At El Senador, the island's only resort complex jointly operated by
Canadians and Cubans, workers receive part of the hotel's profits, an
unusual arrangement in a regime that frowns on free-market ventures.
"We cannot declare the exact percentage that they receive, but they receive
each month a portion of the gross operating profit of the hotel," said Andre
Desbien, who works for the consortium Thibeau, Messier, Savard & Associates,
a Montreal-based firm run by hockey legends Serge Savard and Mark Messier.
The company operates El Senador in an equal partnership with the Cuban
government.
Mr. Desbien would not discuss the negotiations that led to the
profit-sharing arrangement.
"You cannot generalize about the employment practices of foreign companies
here," he said. "In our case, we fought to have as many incentives for
workers to do a good job. And they do a great job, because they really feel
that this is their hotel."
The hotel complex, which was opened in 2001, employs 437 Cubans, for which
the Montreal firm pays the government US$723 a worker a month. This also
covers workers' health benefits, food and transportation to and from the
hotel.
Mr. Desbien would not disclose workers' take-home pay. "You cannot
generalize like that here. It depends on each worker and the different work
they do."
Other foreign hotel operators are similarly close-mouthed about their
arrangements with the government, which picks workers more for their
allegiance to the revolutionary principles than for work skills and
experience.
"Workers are selected for incorporation into the pool on the basis of their
'moral qualities' as much as, if not more than, their ability to perform the
required work tasks," said Matias Travieso-Diaz and Charles Trumbull,
authors of the George Washington study.
Havana says most of the money it collects from hiring out workers to foreign
companies goes to pay for universal health care.
But international observers are unimpressed. The International Labour
Organization and Human Rights Watch say Cuban labour practices involving
joint venture operations are exploitative.
In addition, the workers are denied fundamental rights. They cannot form
unions and risk losing their jobs if they complain about working conditions.
"They do not have the freedoms that workers in other countries have, even
those working under poor labour conditions," says the George Washington
study.
"Cuban workers in joint ventures are dependent on the state. The state
decides who will do what work, how much the worker will be paid, and how
long the worker will work.
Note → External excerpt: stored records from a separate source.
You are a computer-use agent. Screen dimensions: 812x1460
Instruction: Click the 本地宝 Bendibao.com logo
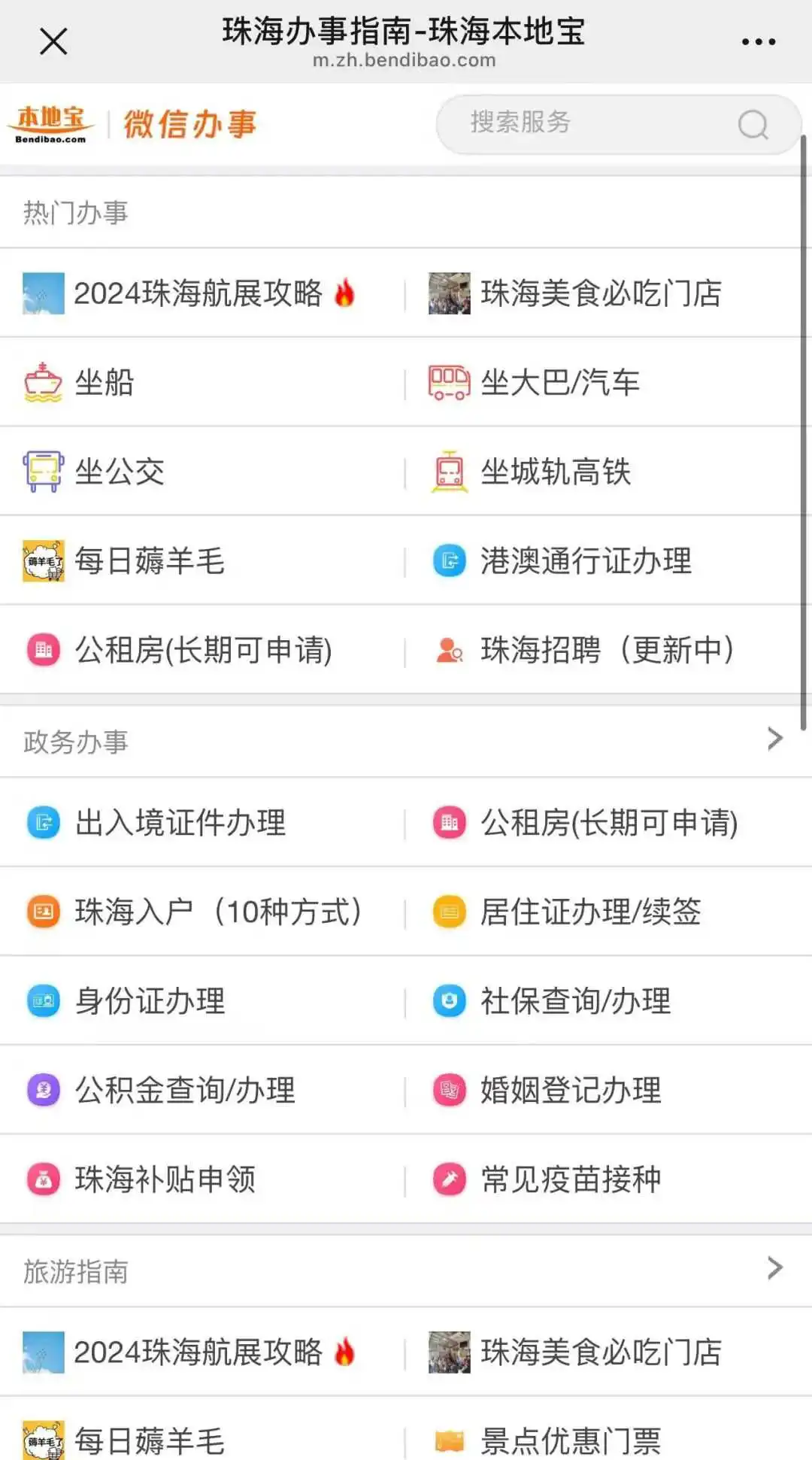click(x=51, y=124)
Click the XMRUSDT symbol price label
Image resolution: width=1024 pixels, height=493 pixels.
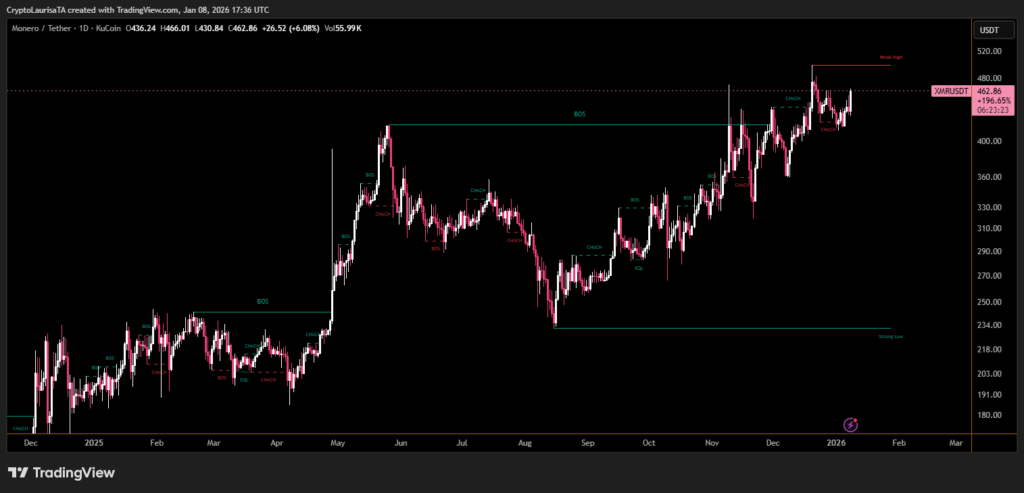951,91
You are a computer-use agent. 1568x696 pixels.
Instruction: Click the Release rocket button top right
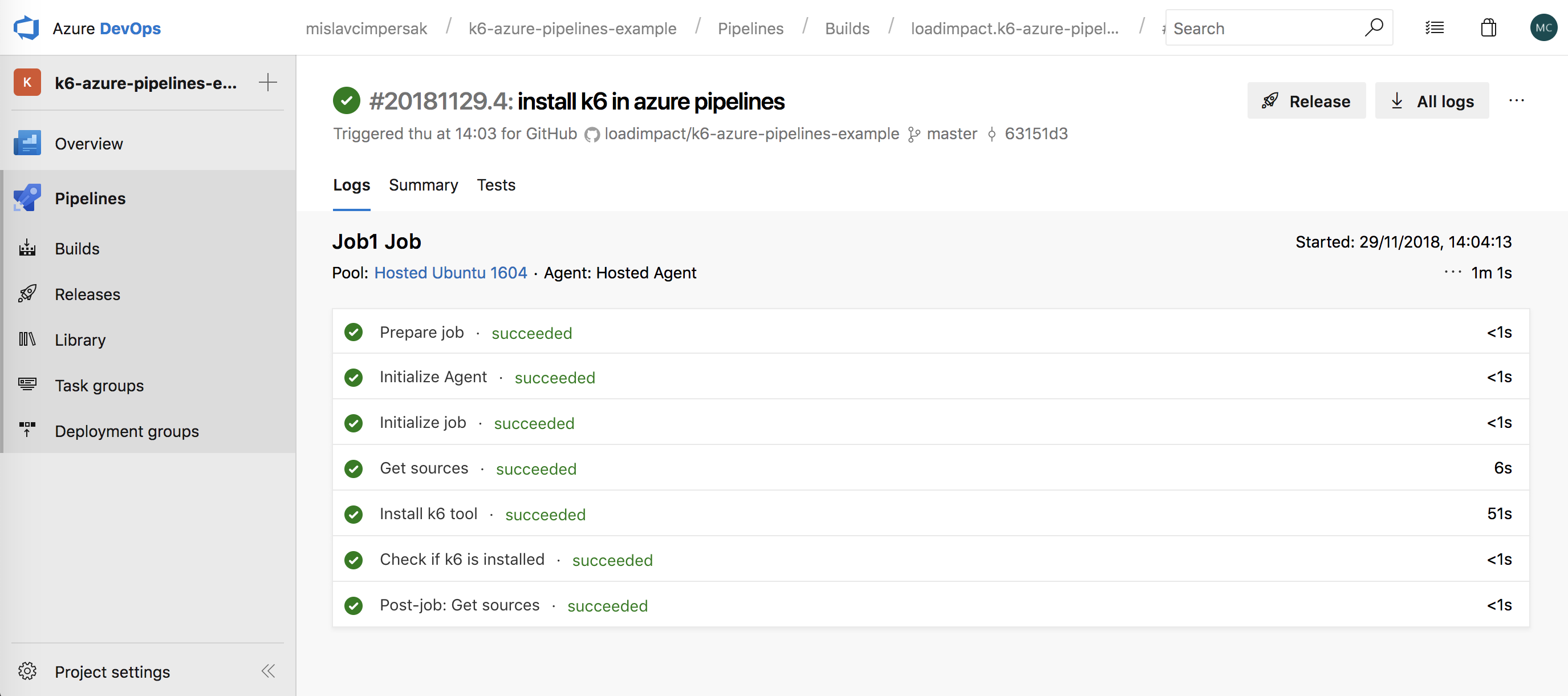click(1306, 100)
The state rewards those who are loyal to the
state and punishes those who are not."
Abdiel Hernandez, former assistant entertainment manager at a large resort
on the island, agrees.
"When you are in the tourism sector you have to pretend to sympathize with
the Revolution," said Mr. Hernandez, who left Cuba seven years ago and now
lives in Toronto where he has a regular Spanish-language radio show.
Generally, there are two kinds of security at Cuban resorts: guards watching
the workers and guards watching the tourists (these also have the task of
keeping ordinary Cubans out of the resorts).
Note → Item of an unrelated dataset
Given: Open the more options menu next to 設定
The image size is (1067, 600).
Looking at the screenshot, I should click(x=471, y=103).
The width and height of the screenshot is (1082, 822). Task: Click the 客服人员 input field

The security forces in charge of Cuban workers spend most of their time
monitoring the theft of food from hotel kitchens and ensuring the workers
are not engaging in prostitution with foreign clients. In the past few years
the government has cracked down on prostitution in hotels and resorts.
Today, the trade is practised more discreetly, and workers regularly bribe
security guards to look the other way, said Mr. Hernandez, who recently
returned to the resort where he used to work.
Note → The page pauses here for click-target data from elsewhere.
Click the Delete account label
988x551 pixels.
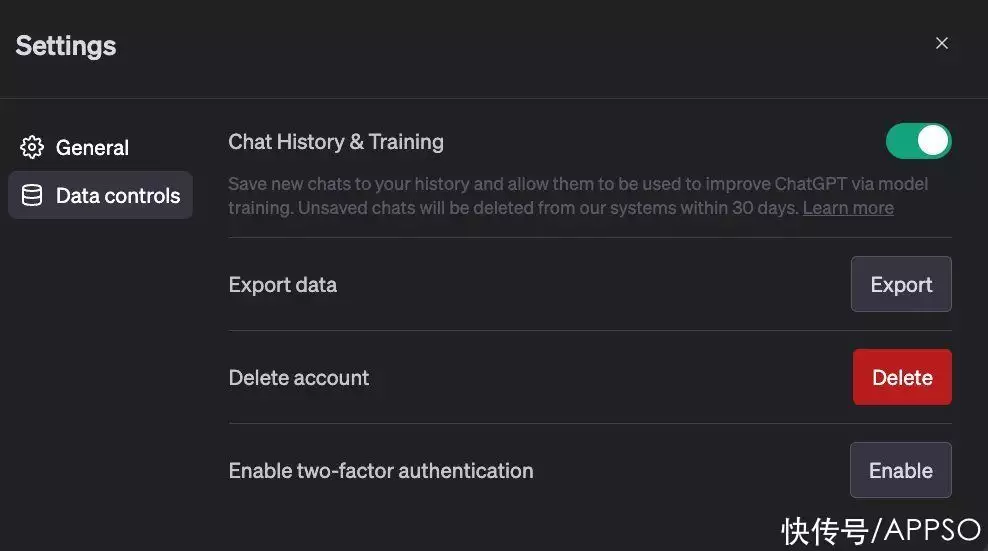pos(299,378)
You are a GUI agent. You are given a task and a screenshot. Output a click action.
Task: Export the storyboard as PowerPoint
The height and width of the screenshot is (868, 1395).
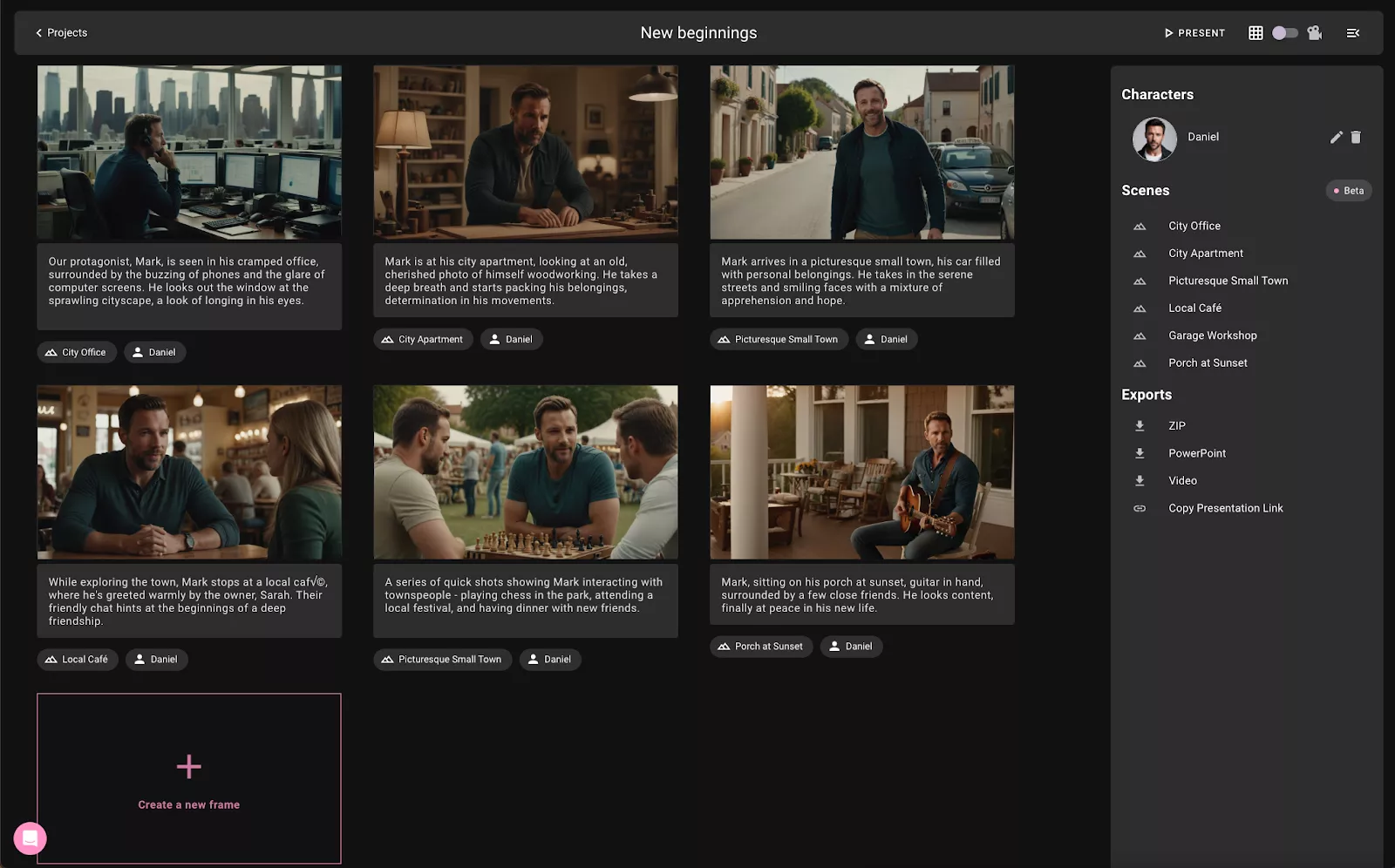click(1196, 453)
"Prostitution still goes on, especially among the entertainers and other
frontline workers who have a lot of contact with the tourists," he said.
The resorts are off-limits to most ordinary Cubans, and security guards in
black trousers, neatly pressed white cotton shirts and walkie-talkies are
ubiquitous on the beaches. A chamber maid at one resort says they also
ensure Cubans do not leave the island.
Any workers caught telling guests about their lives outside the hotel are
dealt with harshly, Mr. Hernandez said.
Back at the children's club, the entertainment workers packed up their
shampoo, soap and other tips. Ponytail Woman applied a fresh coat of
lipstick as she prepared to greet a new busload of tourists.